## GECITEERDE PASSAGE

----------------

‘We zijn een eind klaar met ons werk als mannen zich gaan afvragen of zij nou benoemd zijn omdat ze een man zijn’
Per 1 december treedt prof. dr. Yvonne Benschop (Hoogleraar Organisational Behavior aan de Radboud Universiteit Nijmegen) toe tot het bestuur van het LNVH. We gingen met haar in gesprek over gendergelijkheid, diversiteit, inclusie en haar visie op het LNVH.
Dit gesprek is een mooie gelegenheid om jou (beter) te leren kennen. Kun je allereerst een korte beschrijving geven van je loopbaan en je motivatie om in de academie te werken?
Ik ben geboren en getogen aan de Radboud Universiteit Nijmegen. Daar begon ik ooit als student Politicologie omdat ik mij in die studie ook op Vrouwenstudies zou kunnen richten. In de praktijk bleek dit aanbod wat beperkter dan verwacht, dus besloot ik zelf mijn curriculum samen te stellen zodat ik toch ook Vrouwenstudies kon studeren. Al vrij snel heb ik dit ook gecombineerd met de voorloper van Bedrijfskunde, omdat ik werk en organisaties zag als een van de belangrijkste manieren om meer gelijkheid op het niveau van de samenleving te krijgen, en daar lag ook toen al mijn interesse. Ik zie werk als een plek waar mensen met diverse achtergronden elkaar ontmoeten en samenwerken en daarmee als een potentiele kweekvijver voor een meer gelijke en inclusieve samenleving.
Mijn plezier in het opdoen van kennis werd herkend door mijn docenten, die mij vervolgens vroegen of ik zou willen overwegen te promoveren. Aangezien ik eerstegeneratiestudent was, had ik niet zo’n goed beeld van wat dat in zou houden, dus ging ik er heel open in. Ik dacht: ik ga het wel proberen, en na vier jaar kan ik alsnog iets anders gaan doen. Maar na twee jaar was wel duidelijk dat de wetenschap mijn hart gestolen had, en ook nooit meer terug zou geven. Ik vond het fantastisch, zowel alle aspecten van het onderzoek doen als het werken met studenten. Ik voelde: ik zit op mijn plek, dit is het. En sindsdien ben ik altijd gebleven.

----------------

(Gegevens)
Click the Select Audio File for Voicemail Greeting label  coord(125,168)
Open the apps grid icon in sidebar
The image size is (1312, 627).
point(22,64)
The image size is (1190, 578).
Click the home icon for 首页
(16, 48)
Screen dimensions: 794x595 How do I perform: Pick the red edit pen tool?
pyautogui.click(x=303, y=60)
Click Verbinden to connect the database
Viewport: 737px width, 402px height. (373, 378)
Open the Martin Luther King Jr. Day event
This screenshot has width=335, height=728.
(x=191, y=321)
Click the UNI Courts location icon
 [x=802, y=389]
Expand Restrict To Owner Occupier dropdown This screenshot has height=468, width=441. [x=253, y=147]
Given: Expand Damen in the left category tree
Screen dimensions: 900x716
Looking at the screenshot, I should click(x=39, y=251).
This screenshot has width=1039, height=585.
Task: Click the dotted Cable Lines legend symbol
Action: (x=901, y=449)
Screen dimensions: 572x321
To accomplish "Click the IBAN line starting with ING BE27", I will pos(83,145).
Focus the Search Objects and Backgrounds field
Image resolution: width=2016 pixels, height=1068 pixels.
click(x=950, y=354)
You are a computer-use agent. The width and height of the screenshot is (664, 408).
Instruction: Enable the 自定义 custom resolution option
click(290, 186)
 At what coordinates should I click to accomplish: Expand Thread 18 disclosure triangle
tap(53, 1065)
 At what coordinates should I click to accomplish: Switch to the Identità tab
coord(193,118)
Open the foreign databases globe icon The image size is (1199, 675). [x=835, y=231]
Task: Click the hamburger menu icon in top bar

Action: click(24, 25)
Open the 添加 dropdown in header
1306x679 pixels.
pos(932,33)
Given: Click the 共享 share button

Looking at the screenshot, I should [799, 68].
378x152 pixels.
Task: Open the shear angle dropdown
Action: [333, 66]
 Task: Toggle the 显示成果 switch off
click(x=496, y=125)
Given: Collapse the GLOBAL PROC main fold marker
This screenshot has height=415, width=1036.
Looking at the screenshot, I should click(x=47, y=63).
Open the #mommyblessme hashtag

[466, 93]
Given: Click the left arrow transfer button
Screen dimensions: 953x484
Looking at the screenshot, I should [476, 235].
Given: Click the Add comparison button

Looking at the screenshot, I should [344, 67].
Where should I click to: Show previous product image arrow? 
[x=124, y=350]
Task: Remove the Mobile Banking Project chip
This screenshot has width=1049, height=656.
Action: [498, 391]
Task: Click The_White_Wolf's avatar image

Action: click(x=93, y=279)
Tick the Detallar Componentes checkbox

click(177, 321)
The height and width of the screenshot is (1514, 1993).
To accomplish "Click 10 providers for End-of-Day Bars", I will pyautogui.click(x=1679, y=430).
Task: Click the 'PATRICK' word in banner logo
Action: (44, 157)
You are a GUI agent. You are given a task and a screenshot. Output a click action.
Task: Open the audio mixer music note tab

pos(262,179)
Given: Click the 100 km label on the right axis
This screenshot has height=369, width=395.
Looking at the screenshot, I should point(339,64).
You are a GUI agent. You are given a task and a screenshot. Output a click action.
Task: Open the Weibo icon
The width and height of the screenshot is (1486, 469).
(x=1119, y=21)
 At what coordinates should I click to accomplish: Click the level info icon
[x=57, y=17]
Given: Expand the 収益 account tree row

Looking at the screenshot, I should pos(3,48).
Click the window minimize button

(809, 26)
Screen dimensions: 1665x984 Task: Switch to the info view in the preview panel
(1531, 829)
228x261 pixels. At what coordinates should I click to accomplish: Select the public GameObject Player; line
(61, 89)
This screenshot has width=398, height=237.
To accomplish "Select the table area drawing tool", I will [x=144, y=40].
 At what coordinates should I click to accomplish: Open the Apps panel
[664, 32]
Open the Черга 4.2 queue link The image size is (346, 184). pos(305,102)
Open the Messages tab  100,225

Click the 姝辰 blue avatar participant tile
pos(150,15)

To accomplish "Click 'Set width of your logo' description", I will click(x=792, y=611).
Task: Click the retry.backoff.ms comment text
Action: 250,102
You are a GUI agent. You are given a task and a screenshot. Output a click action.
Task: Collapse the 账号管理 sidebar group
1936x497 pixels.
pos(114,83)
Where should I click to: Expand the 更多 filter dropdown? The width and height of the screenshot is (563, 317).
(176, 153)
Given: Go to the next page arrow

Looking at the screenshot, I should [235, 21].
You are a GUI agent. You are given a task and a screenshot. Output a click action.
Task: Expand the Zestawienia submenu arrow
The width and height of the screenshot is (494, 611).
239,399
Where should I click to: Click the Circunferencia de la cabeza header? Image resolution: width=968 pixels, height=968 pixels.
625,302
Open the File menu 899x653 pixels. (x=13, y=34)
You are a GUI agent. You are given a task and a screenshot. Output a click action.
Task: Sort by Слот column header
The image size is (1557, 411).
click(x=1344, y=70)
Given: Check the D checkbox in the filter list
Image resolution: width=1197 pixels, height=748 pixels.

----------------

## OPDRACHTEN
1. Beantwoord de volgende vragen over het gesprek met Yvonne Benschop.
(a) Per welke datum treedt Benschop toe tot het bestuur van het LNVH?
(b) Met welke studie begon Benschop aan de Radboud Universiteit Nijmegen?
(c) Na hoeveel jaar promotieonderzoek was het Benschop duidelijk dat de wetenschap haar hart had gestolen?
2. Zet de regels van de gegevens als Markdown-tabel met de kolommen Nr en Regel, vanaf de regel met "Given: Check the" tot het einde van de gegevens. Laat lege regels weg.

## ANTWOORDEN
1.
(a) Per 1 december.
(b) Politicologie.
(c) Na twee jaar.

2.
| Nr | Regel |
|---|---|
| 1 | Given: Check the D checkbox in the filter list |
| 2 | Image resolution: width=1197 pixels, height=748 pixels. |